La tradizione di Mastroberardino
<Quando i numeri non arrivano a quantificare l’emozione che si può provare di fronte ad una bottiglia che è ancora molto lontana dall’essere confinata nel ruolo di reperto eno-archeologico. Rinunciamo a capire da dove venga quel naso così netto di piccoli frutti rossi e pepe nero, senza alcuna traccia di riduzione, rinfrescato da tutte le sfumature possibili dell’allora e del sovrabosco, e consegnamo alla memoria il ricordo indelebile di una bocca ancora vibrante, gustosa di cedro e tartufo bianco, semplicemente interminabile>
Con queste parole gli amici Paolo De Cristoforo e Paolo Zaccaria descrivono l’assaggio di un Taurasi imbottigliato in una annata che pochissime aziende italiane possono vantarsi di avere in degustazione.

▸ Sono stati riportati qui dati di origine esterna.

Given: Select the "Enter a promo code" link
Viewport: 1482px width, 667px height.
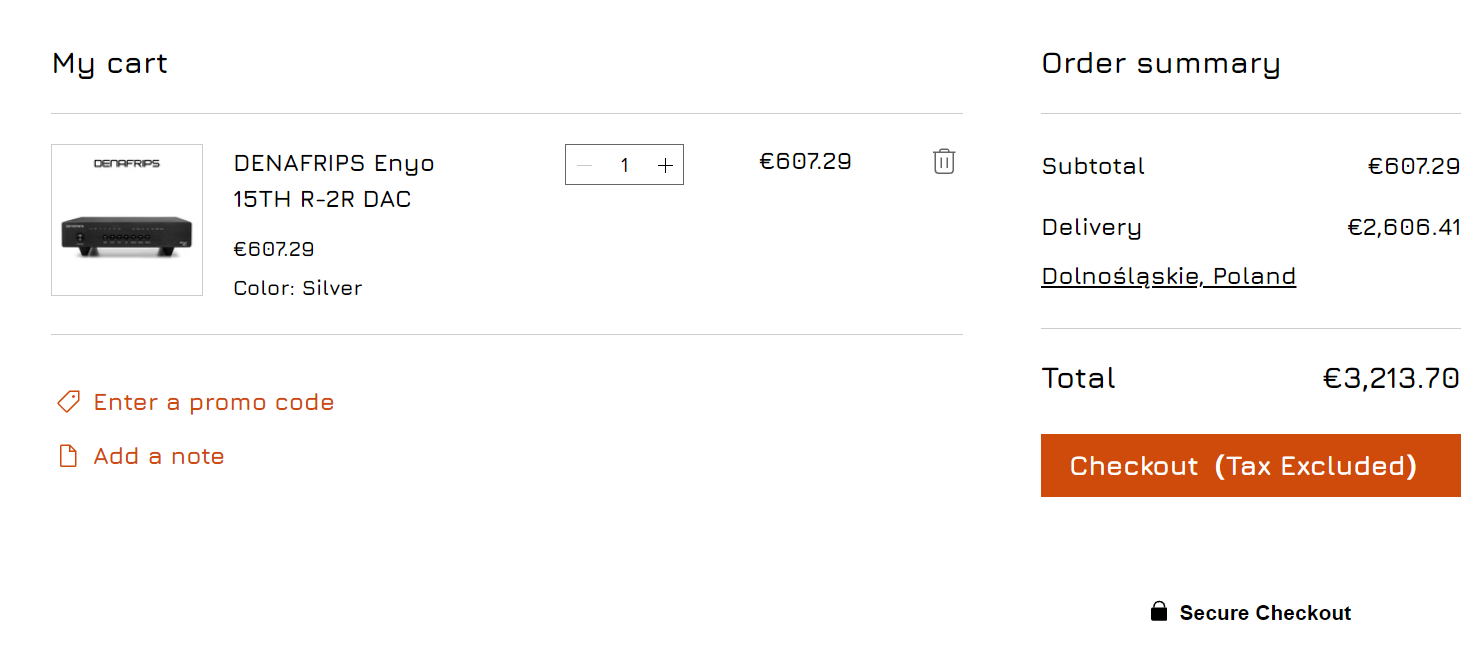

Una scheda centrata nell’ambito di un ampio e dettagliato articolo di Paolo De Cristoforo sull’Aglianico pubblicato sul numero di settembre del Gambero Rosso fresco in edicola. La testimonianza dell’interesse crescente verso questo vino che davvero sta allungando il passo grazie al suo continuo testacoda tra modernità e passato. Al Taurasi 1934 è stato dato il punteggio di 99/100, un segno di stima e di emozione, ma anche il giusto riconoscimento ad un impegno lungo dodici generazioni e testimoniato dal continuo aggiornamento dei prodotti, come attestano, fra l’altro, assaggi in anteprima di Radici e Naturalis Historia del 1994 e del 1995. Abbiamo molte annate grandi da raccontare e da vivere: senza grandi aziende non esistono territori.